If we weren’t so drunk with holiday spirit, we’d be offended by these stereotypes — Bellevue, of course, has fat chimneys to fit big bags of toys for all its rich girls and boys; Tacoma has skinny chimneys for its bedraggled welfare urchins.
But honestly, these days we’re glad to have any chimneys at all.
The Tacoma area is one of only 31 places in the U.S. that violate federal air-quality standards for fine-particle pollution.
Big Brother is watching — and while it’ll soon be legal to light your bong, it’s getting harder and harder to light your fireplace.
So grab your inhalers, kiddos, and gather ’round again as The Nose reads our 2012 holiday poem. It gives a breathtaking glimpse of T-Town’s ghost of not-too-distant Christmas future.
’Twas the Night Before Christmas
(The Clean Air Version)
The children were nestled all snug in their beds,
While visions of presto logs danced in their heads.
And Mama with newspaper, and I with old two-by-fours,
Stoking the flames of our only heat source.
When out on the lawn there arose such a clatter,
I sprang from the fireplace to see what was the matter.
Away to the window I flew like a flash,
Thinking: “If we run out of wood, we’ll just burn our trash.”
When, what to my wondering eyes should I ogle?
Eight burn-ban inspectors wearing night-vision goggles!
With a little old driver, preaching low-smoke attainment,
I knew he was the chief Puget Sound Clean Air Agent.

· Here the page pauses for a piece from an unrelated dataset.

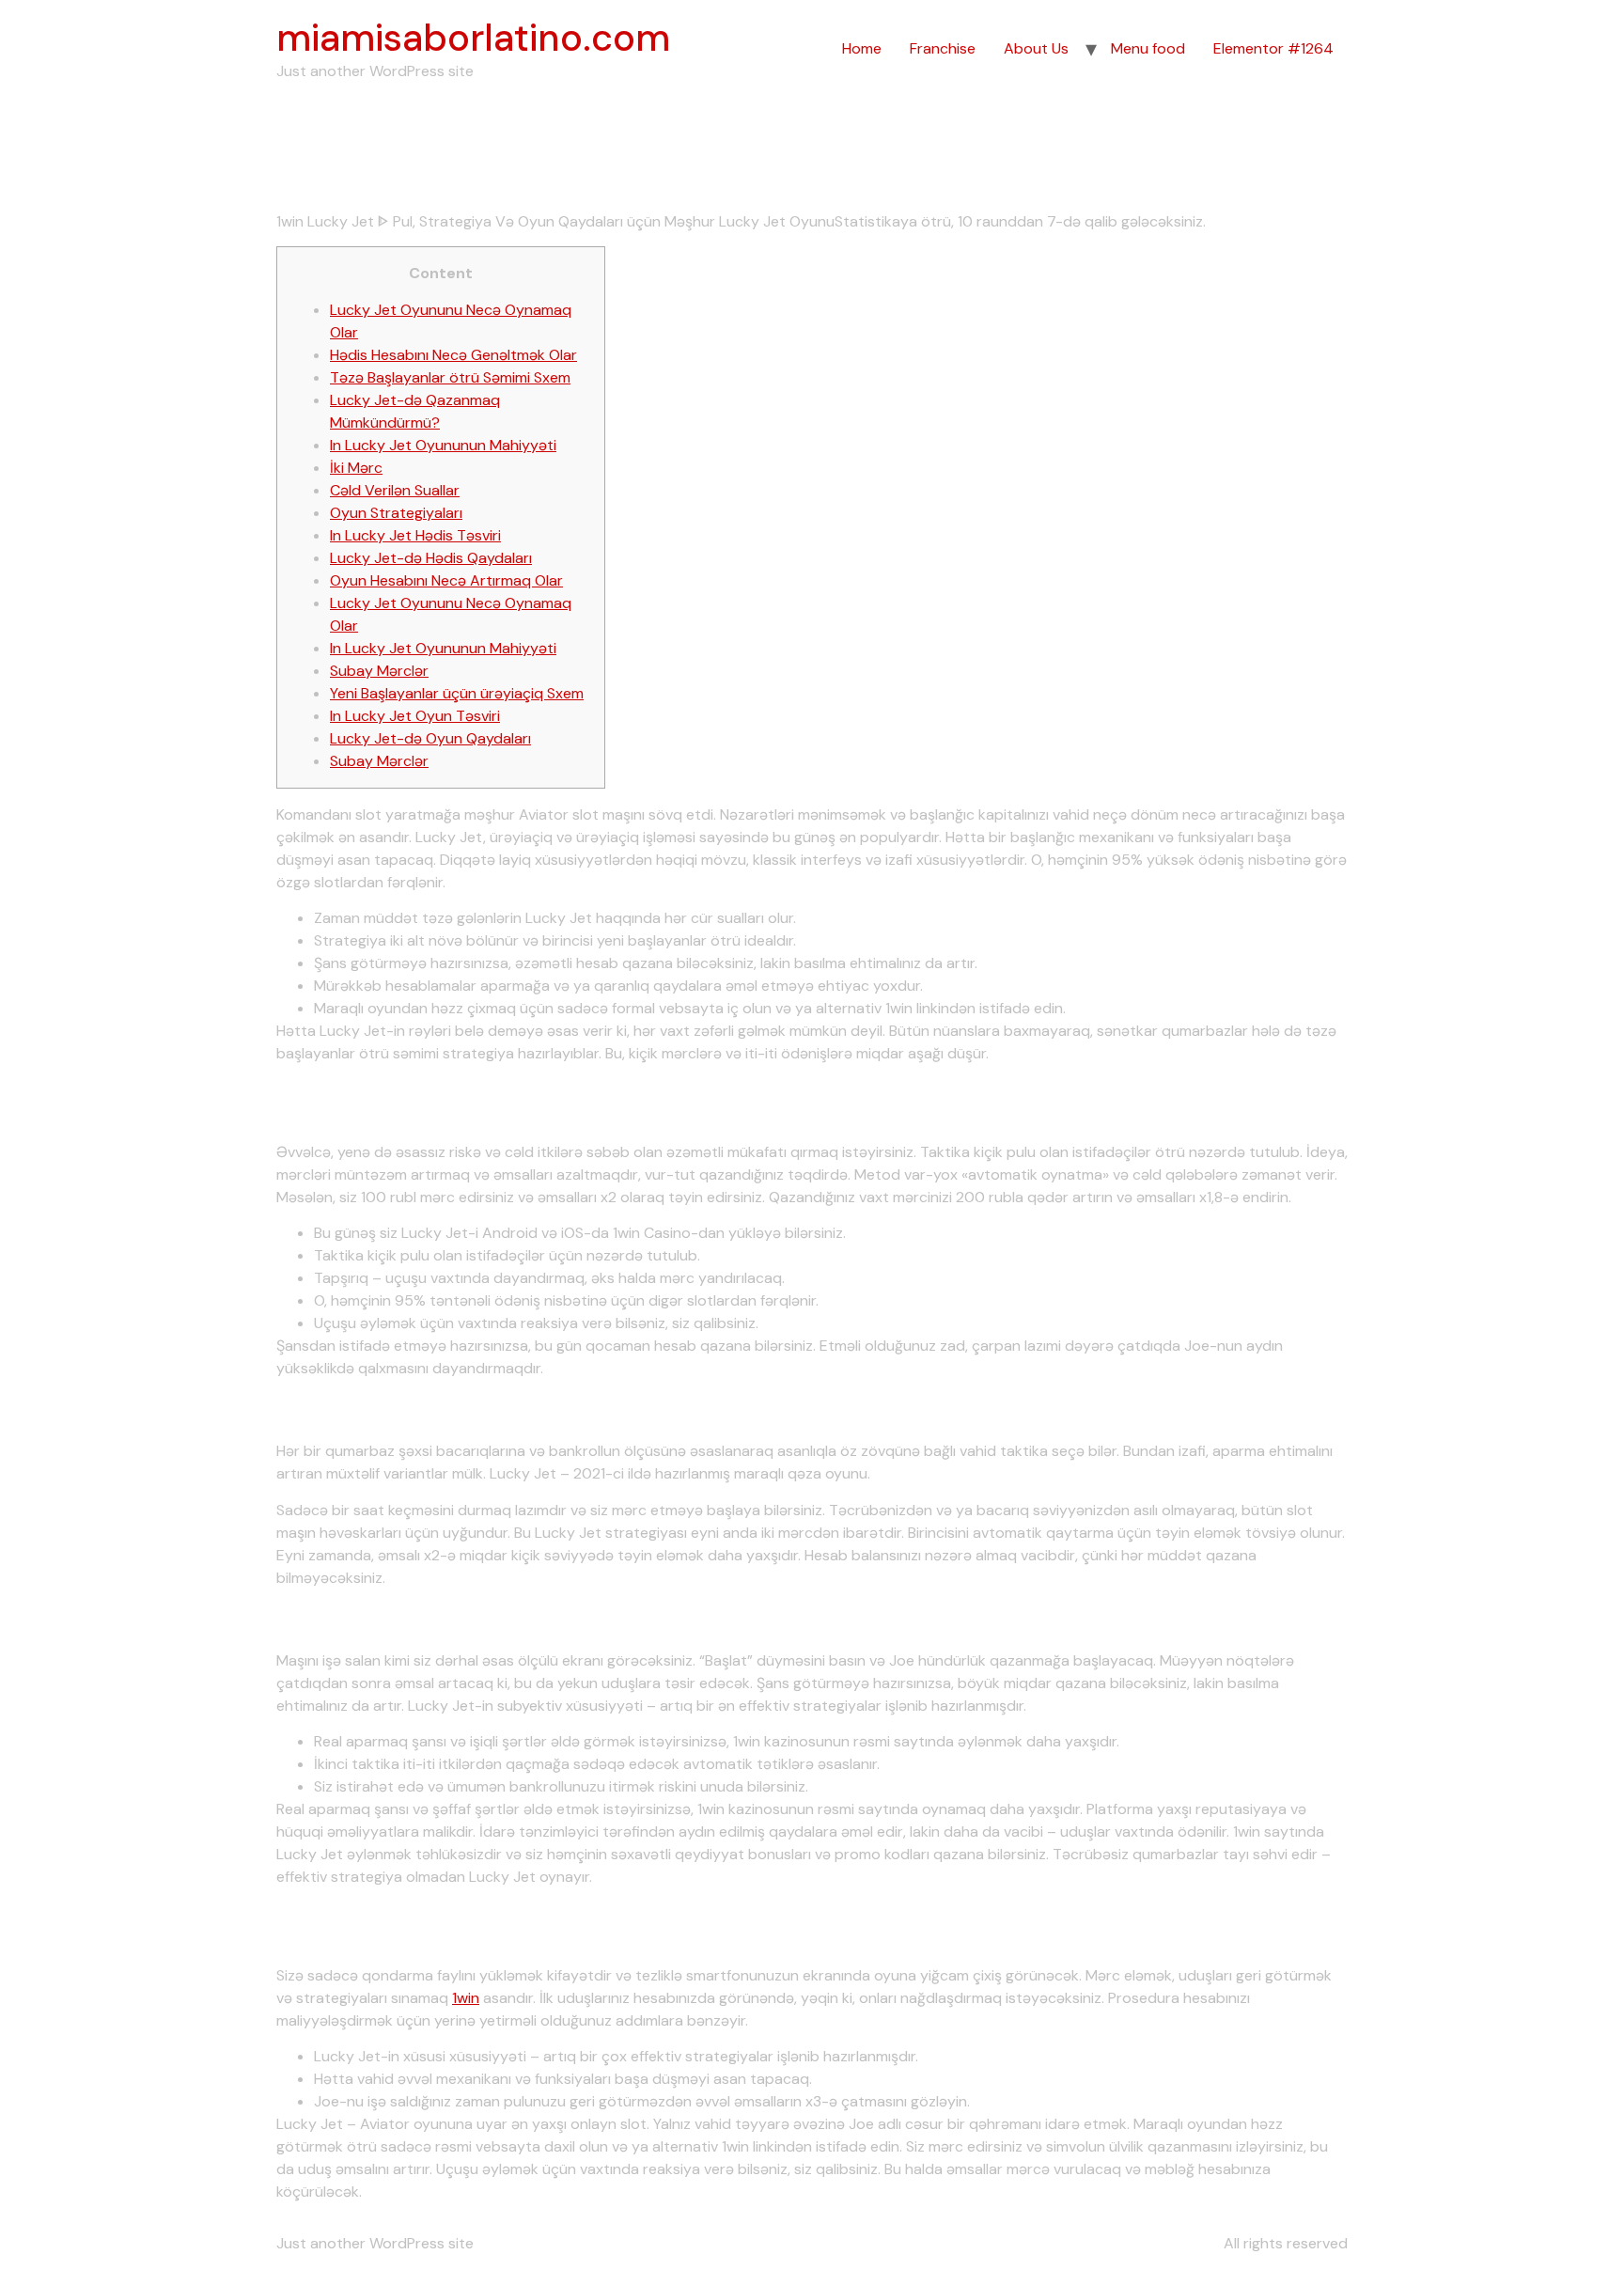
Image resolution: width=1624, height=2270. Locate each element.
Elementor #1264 (1273, 48)
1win (465, 1998)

More rabid than pit bulls, his enforcers they came,
And he whistled and shouted and filled us with shame:
“No wood stoves! No bonfires! No soot! No pollution!

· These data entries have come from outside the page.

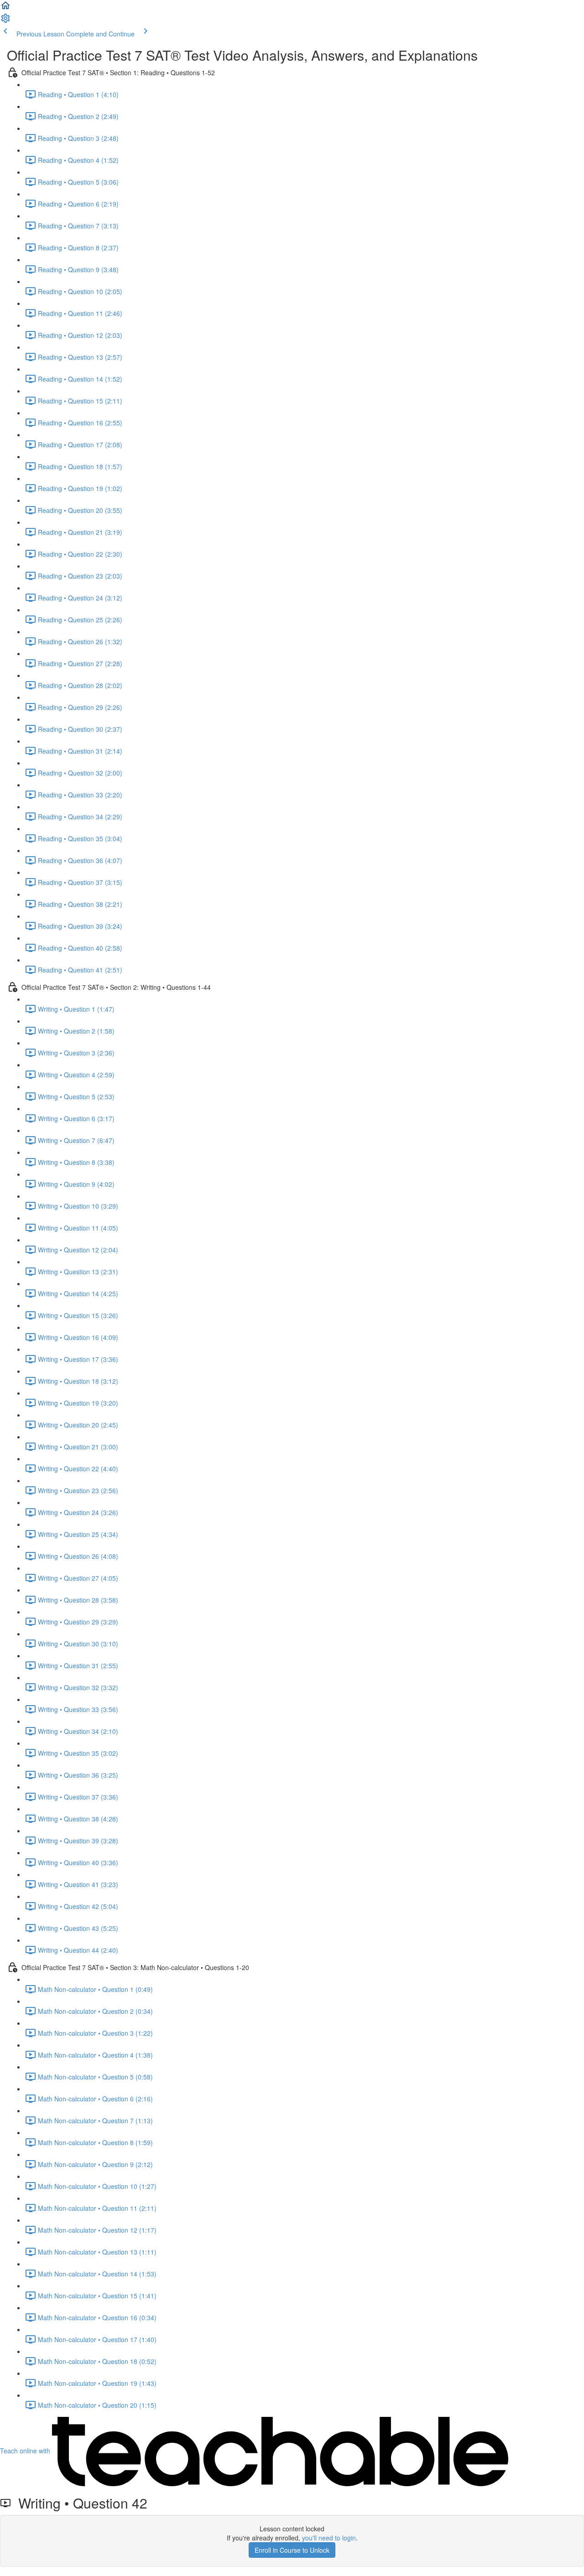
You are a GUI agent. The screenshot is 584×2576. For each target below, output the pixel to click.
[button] (5, 8)
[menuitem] (5, 21)
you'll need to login (329, 2537)
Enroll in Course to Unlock (292, 2550)
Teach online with (26, 2450)
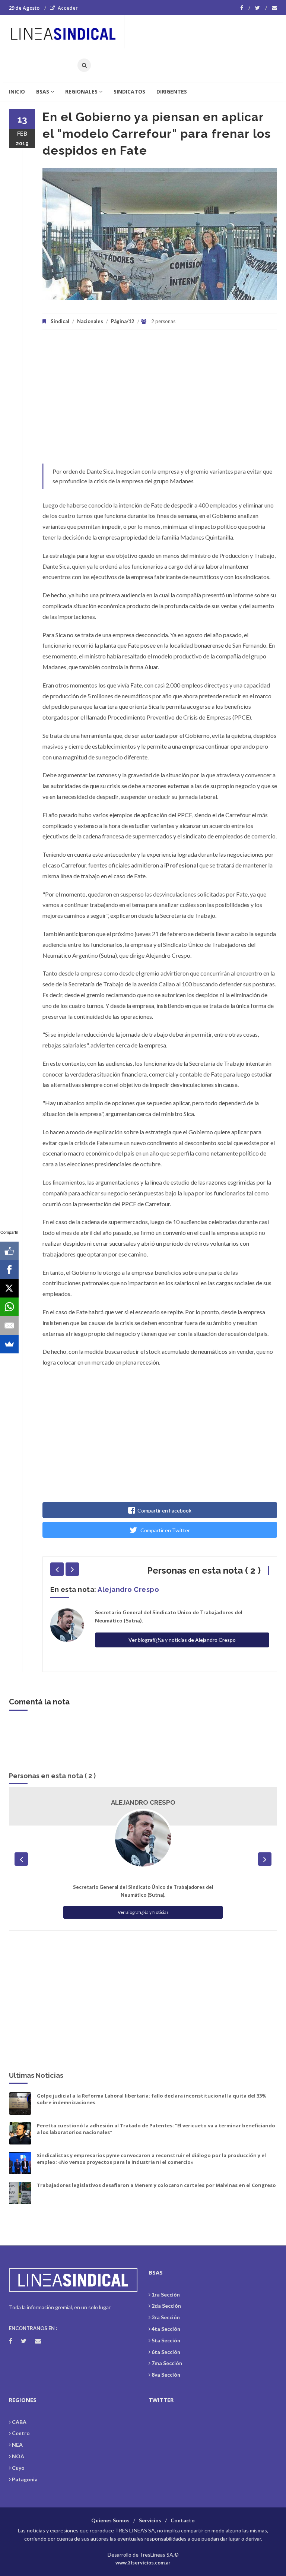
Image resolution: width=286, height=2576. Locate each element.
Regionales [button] (81, 91)
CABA (19, 2422)
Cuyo (18, 2468)
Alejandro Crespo (128, 1589)
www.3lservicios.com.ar (143, 2563)
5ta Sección (166, 2340)
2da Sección (166, 2305)
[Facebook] (245, 8)
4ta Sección (166, 2329)
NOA (18, 2456)
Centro (21, 2433)
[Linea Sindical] (66, 31)
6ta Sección (166, 2352)
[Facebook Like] (9, 1251)
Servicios (150, 2520)
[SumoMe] (9, 1344)
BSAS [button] (42, 91)
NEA (17, 2444)
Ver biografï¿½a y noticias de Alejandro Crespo (182, 1640)
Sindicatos (129, 91)
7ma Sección (167, 2363)
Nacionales (90, 321)
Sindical (60, 321)
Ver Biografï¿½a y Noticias (143, 1912)
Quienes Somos (110, 2520)
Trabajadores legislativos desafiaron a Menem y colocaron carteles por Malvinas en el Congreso (156, 2185)
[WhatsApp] (9, 1307)
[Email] (9, 1325)
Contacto (183, 2520)
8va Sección (166, 2374)
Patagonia (25, 2479)
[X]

Onward we march to the clean-air revolution!”
“To the top of the porch!
To the top of the wall!
Now ash, away! Ash, away!
Let’s have no ash — at all!”
He spoke lots of words, then went straight to his work,
Delivering $1,000 infractions. Man, what a jerk!
“All particles are evil,’ he said with a snort.
(“Though I’m told to ignore the ones from the port.”)
And I heard him exclaim, as night turned into day:
“Happy Christmas to all — and God bless the EPA!”
Call him the whiz kid: Around these parts, leaky cup problems are usually limited to hot beverages at Starbucks – annoying but hardly scandalous.
Now comes “The Case of the Leaky Cup” that we hope never to see reproduced in a Hardy Boys Mystery.
The cup in question was used in a urinalysis of Seahawks cornerback Richard Sherman, whom the NFL accused of taking a performance-enhancing drug. Sherman said the sample was tainted because the first-string cup leaked or overflowed, and a backup cup was brought in from the bench to handle the spillage.
Sherman beat the rap. Never doubt the power of a Stanford education.
And in case you ever think you have the worst job in the world, rest assured, there is one worse: NFL urinalysis specimen handler.
New Year’s resolution: We will use less bathroom humor in 2013.
But it’s not 2013 yet! Just when you thought technology had advanced as far as it can, a Puyallup company pushes the envelope.
The company is Honey Bucket, and it refuses to take the competition sitting down.
“With the new mobile site, customers may reach Honey Bucket instantly via their smartphone, tablet, or other Internet-enabled hand held device,” the company says in a news release.
Because when you gotta go, you gotta go?